A society is the aggregate of people living together in a more or less ordered community. As disordered as it may seem the world has become one rather large and more or less ordered society. I remember sitting in the living room of the Earth Watch Institutes compound at Wamba, Kenya, which to me was pretty close to the end of the earth, and finding folks from Brainerd Minnesota had signed the quest book. This sign struck me at how small the world has become. Have you been to West Africa in the last 21 days?
I don’t believe that I am wrong about this – in my life time there was a time when it could have taken you 21 days to get to West Africa, or at least the place where you were going to visit there. I was involved in a conversation about a book written in 1962 in which the author spends a huge amount of time describing a flight from London to New York. The writing is great and makes you fell like you are on the flight but the conversation revolved around the amount of time spent in the description. One of the folks in the conversation said, “we need to remember that when that book was written, few of the people that would read that book had been or would be on a flight from London to New York for quite some time”. In fact few of the people reading the book would be on an airplane flying anywhere for quite a while. My first trip on a jet was between Minneapolis and Denver in 1971 and it was a huge deal. I wore a suit. They gave me champagne and a full meal. It took my parents and me 6 months to get the money to pay for the trip.

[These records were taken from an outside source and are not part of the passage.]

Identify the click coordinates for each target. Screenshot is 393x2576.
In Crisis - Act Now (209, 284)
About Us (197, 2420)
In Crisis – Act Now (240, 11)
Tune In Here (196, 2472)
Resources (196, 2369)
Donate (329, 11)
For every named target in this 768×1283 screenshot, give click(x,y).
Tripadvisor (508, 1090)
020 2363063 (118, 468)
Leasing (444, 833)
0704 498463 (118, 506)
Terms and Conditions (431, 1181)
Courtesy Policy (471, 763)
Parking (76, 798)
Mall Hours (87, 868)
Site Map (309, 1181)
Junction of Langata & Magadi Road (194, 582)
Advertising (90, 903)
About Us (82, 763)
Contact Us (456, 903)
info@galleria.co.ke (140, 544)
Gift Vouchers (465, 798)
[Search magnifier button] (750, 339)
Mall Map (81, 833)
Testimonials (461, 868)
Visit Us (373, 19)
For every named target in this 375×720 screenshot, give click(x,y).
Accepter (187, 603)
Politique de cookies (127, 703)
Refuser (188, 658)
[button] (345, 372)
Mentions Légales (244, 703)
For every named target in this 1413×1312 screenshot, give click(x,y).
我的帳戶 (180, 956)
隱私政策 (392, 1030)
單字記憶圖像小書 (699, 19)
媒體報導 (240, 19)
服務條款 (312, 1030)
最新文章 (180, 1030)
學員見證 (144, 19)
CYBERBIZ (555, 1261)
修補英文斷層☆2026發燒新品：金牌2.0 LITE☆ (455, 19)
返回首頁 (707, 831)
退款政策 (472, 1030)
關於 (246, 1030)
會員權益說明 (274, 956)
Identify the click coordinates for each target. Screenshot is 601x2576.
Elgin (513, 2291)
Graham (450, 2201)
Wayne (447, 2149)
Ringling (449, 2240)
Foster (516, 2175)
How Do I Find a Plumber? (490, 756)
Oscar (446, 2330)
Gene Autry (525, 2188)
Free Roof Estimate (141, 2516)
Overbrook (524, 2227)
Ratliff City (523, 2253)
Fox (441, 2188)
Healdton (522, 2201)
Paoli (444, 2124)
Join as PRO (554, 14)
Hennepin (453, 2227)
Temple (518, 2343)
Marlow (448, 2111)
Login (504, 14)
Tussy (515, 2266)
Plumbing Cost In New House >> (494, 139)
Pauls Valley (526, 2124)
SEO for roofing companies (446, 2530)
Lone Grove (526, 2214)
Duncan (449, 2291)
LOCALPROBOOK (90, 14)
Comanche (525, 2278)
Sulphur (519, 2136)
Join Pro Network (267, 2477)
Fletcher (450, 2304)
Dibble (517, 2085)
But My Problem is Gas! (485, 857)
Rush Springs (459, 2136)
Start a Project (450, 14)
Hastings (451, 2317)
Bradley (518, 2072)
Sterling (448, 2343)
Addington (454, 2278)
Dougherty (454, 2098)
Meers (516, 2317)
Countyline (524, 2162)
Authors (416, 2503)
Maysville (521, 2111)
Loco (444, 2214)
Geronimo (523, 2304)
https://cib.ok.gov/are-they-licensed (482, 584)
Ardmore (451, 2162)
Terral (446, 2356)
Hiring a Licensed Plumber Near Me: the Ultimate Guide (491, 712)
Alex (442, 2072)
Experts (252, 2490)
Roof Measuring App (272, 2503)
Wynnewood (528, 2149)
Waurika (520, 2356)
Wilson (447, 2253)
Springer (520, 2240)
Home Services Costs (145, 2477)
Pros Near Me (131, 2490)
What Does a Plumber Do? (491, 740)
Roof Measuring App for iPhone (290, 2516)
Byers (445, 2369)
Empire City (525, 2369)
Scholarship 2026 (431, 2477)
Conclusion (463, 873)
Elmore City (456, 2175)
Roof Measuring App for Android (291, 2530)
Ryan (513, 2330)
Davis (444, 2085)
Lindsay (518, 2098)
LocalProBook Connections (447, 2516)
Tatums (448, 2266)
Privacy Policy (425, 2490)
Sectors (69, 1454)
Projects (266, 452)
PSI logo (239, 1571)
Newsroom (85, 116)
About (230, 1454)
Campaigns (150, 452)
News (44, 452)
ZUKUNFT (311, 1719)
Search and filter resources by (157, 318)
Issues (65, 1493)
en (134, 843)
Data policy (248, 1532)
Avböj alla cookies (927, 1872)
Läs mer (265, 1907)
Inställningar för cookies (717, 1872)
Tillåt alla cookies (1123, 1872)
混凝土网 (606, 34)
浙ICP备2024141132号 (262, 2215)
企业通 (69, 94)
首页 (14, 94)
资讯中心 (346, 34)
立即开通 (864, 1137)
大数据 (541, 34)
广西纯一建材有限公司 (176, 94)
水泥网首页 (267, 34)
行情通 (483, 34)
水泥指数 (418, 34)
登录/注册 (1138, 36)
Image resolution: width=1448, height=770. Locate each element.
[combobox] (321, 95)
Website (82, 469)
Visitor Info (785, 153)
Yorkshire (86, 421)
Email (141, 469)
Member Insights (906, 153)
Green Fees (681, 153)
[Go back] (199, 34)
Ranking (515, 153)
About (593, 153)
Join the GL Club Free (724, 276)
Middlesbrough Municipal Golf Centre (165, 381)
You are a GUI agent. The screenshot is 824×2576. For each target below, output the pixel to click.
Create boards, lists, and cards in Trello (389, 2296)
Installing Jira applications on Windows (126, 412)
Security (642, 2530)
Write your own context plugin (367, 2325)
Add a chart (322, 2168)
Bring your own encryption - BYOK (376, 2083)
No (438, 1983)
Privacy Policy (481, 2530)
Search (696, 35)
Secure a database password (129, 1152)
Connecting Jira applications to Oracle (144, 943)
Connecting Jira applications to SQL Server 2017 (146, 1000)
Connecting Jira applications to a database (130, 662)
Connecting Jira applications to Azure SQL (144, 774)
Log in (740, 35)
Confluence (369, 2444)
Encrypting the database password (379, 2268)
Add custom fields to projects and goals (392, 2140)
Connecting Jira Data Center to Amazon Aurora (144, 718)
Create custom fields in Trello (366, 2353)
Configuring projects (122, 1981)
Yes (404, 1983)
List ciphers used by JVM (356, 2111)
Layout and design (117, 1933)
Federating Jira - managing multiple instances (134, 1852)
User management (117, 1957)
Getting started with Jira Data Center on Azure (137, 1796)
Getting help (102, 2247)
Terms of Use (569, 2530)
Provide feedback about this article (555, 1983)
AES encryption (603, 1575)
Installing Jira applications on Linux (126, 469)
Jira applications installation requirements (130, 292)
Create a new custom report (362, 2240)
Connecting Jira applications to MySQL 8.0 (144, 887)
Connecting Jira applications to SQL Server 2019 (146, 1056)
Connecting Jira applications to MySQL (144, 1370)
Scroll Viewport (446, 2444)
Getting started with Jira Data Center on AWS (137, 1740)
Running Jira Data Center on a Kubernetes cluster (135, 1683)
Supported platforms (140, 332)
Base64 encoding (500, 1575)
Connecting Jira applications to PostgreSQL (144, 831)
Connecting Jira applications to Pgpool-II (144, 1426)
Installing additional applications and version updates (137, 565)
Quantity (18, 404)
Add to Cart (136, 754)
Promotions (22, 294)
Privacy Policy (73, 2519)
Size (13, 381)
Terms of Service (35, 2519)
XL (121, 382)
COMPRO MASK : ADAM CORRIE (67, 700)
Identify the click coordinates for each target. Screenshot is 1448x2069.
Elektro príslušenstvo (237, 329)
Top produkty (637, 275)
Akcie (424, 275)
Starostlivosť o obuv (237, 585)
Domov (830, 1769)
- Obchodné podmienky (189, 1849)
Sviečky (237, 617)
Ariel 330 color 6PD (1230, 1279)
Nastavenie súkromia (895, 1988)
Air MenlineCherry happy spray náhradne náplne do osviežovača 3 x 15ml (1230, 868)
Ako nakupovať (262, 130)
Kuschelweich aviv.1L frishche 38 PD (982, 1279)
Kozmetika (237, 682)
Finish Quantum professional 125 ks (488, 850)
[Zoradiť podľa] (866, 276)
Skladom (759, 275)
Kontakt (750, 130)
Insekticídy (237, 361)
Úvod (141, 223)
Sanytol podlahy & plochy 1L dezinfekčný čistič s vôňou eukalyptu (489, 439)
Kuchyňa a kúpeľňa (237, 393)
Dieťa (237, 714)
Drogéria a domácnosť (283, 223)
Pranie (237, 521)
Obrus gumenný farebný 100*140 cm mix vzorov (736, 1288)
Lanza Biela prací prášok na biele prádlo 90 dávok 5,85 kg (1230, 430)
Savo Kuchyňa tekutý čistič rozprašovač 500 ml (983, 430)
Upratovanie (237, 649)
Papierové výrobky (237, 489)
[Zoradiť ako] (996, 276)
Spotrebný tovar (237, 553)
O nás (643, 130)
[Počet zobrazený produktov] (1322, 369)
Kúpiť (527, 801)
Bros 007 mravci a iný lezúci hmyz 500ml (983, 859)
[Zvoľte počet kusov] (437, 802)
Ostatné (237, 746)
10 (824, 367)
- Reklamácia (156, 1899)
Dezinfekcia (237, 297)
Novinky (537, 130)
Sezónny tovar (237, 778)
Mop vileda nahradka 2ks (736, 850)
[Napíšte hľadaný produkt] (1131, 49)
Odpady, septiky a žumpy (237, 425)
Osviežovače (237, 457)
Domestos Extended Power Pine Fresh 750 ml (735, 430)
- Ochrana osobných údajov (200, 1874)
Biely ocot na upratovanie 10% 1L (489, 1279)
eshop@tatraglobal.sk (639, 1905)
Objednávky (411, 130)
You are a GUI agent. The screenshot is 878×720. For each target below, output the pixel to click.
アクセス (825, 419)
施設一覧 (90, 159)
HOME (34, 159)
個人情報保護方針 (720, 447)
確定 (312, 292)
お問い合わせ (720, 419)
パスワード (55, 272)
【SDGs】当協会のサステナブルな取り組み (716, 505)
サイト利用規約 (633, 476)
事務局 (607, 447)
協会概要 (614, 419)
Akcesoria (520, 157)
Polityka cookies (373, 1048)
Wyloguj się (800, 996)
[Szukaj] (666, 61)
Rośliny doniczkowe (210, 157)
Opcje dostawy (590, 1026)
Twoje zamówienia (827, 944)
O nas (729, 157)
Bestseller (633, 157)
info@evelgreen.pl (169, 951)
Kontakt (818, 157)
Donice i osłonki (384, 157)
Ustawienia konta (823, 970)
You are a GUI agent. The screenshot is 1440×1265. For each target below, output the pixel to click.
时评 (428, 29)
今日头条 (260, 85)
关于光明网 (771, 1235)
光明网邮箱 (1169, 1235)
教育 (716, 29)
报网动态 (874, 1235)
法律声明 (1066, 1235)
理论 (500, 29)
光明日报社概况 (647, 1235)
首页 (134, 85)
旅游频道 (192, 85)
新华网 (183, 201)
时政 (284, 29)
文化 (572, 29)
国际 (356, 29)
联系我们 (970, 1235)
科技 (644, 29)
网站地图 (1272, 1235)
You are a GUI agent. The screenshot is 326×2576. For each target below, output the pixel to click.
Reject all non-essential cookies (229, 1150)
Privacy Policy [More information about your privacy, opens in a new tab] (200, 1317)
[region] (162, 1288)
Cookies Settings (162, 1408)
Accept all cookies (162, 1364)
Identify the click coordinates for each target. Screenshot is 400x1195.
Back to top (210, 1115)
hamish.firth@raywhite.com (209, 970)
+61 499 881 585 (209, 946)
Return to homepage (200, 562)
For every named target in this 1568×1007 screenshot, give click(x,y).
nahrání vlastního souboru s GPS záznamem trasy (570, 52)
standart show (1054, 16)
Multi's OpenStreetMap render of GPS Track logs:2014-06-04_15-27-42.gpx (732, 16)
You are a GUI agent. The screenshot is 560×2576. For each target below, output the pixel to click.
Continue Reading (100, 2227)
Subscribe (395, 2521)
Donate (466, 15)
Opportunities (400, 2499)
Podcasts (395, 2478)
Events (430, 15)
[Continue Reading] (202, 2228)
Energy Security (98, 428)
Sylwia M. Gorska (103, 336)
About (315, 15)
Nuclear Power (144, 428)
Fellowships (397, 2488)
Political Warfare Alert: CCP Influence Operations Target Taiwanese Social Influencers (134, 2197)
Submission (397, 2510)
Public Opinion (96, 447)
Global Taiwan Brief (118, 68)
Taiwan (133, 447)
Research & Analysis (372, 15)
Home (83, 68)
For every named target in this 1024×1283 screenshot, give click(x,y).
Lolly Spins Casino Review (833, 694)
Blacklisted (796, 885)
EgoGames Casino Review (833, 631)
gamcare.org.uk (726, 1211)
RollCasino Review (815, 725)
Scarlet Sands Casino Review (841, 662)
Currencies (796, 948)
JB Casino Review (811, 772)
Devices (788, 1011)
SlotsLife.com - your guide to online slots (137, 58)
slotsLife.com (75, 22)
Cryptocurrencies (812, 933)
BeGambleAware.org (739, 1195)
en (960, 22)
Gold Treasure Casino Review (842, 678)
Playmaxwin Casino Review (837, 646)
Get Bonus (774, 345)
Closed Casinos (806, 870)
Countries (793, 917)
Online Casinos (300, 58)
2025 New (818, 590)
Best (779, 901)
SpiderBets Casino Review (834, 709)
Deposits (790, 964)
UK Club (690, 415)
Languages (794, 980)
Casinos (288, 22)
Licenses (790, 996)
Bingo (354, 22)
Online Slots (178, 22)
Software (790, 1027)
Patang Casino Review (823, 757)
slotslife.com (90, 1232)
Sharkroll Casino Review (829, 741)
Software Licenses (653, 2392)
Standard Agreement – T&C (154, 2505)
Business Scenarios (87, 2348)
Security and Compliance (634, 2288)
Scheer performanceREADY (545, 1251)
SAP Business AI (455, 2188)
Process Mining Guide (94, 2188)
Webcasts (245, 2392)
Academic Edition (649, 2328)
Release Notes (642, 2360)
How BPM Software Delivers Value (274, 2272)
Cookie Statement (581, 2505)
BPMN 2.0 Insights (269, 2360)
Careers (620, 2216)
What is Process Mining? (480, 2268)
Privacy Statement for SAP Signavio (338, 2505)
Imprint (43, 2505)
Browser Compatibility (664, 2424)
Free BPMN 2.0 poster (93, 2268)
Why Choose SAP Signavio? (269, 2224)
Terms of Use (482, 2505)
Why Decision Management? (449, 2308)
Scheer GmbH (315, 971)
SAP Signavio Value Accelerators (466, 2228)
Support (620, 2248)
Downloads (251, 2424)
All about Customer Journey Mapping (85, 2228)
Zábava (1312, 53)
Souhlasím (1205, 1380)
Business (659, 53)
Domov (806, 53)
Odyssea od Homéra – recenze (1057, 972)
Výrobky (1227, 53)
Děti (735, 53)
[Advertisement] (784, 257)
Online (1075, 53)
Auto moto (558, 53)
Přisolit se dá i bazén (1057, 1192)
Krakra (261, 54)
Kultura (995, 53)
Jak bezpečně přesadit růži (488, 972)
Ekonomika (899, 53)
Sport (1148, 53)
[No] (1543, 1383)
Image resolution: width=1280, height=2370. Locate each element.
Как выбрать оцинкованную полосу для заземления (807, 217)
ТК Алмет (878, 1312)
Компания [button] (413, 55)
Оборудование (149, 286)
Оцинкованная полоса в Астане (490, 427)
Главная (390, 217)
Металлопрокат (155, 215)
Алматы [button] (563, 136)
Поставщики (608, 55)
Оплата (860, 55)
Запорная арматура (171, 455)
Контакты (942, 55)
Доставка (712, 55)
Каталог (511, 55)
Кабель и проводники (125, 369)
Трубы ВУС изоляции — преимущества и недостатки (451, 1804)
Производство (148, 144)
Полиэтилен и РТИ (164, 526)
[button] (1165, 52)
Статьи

Sixty Two million Americans flew on all flights foreign and domestic in 1960. In 2010 the number was 720 million. Mission Societies can get on a plane and take folks over to some project somewhere and be home again in Perham MN or Newburg ND in a lot less than 21 days. So even though the world is becoming a large and ordered society it can still be a dangerous place as recent events show us. The ability and desire of Christians to do good works and advance the mission of the Gospel is imperative. Take the time to find out from those who know what the dangers are, what the result of your trip might be and whether or not it is efficacious. Call your District President or the Office of International Missions and see how your mission society can best serve in the larger society that needs “mission”.